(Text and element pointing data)
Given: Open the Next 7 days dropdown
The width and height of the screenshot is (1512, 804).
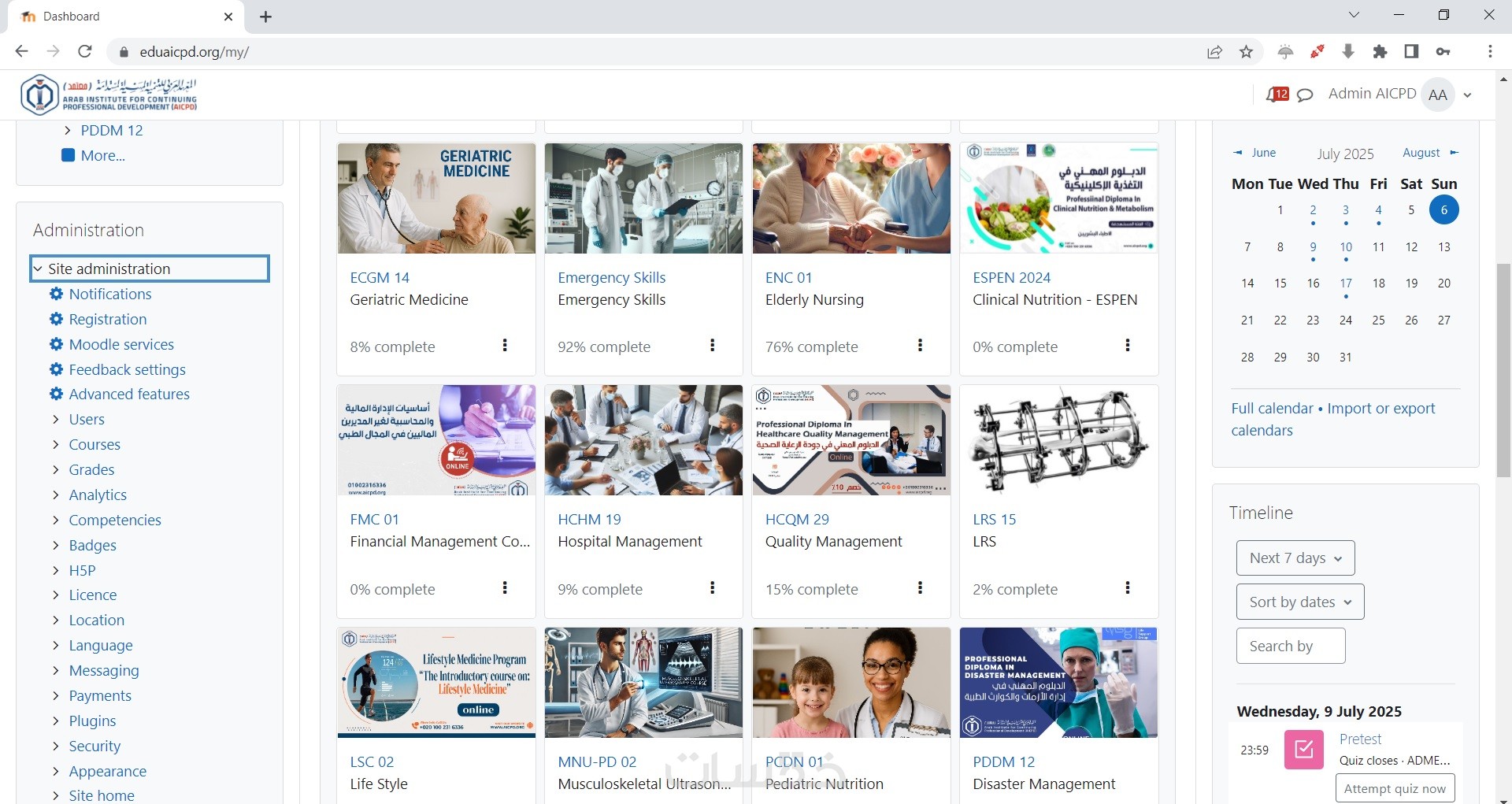Looking at the screenshot, I should tap(1295, 558).
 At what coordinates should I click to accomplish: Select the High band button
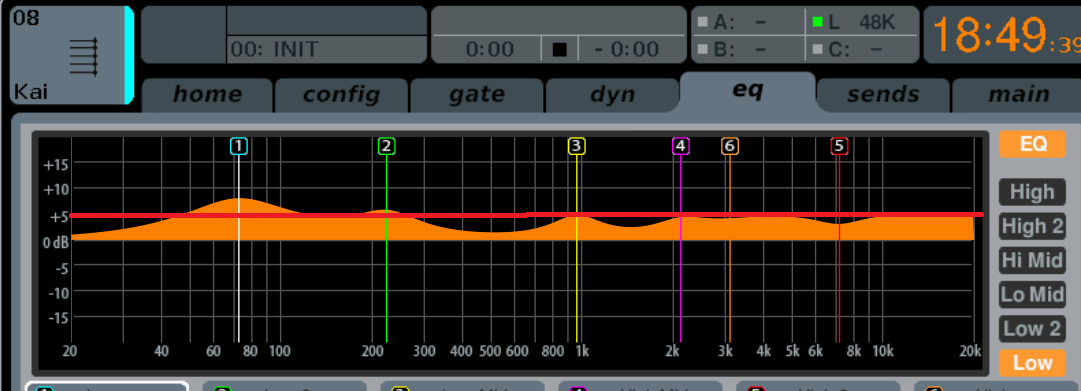(x=1032, y=192)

**Description of the task**
Rewrite the data from the line containing "At what coordinates" through the end of the data, both ends included, replacing "click" with "press" and changing nothing else. Leave the pictures out of the answer.

**Task result**
 At what coordinates should I press to accomplish: Select the High band button
(x=1032, y=192)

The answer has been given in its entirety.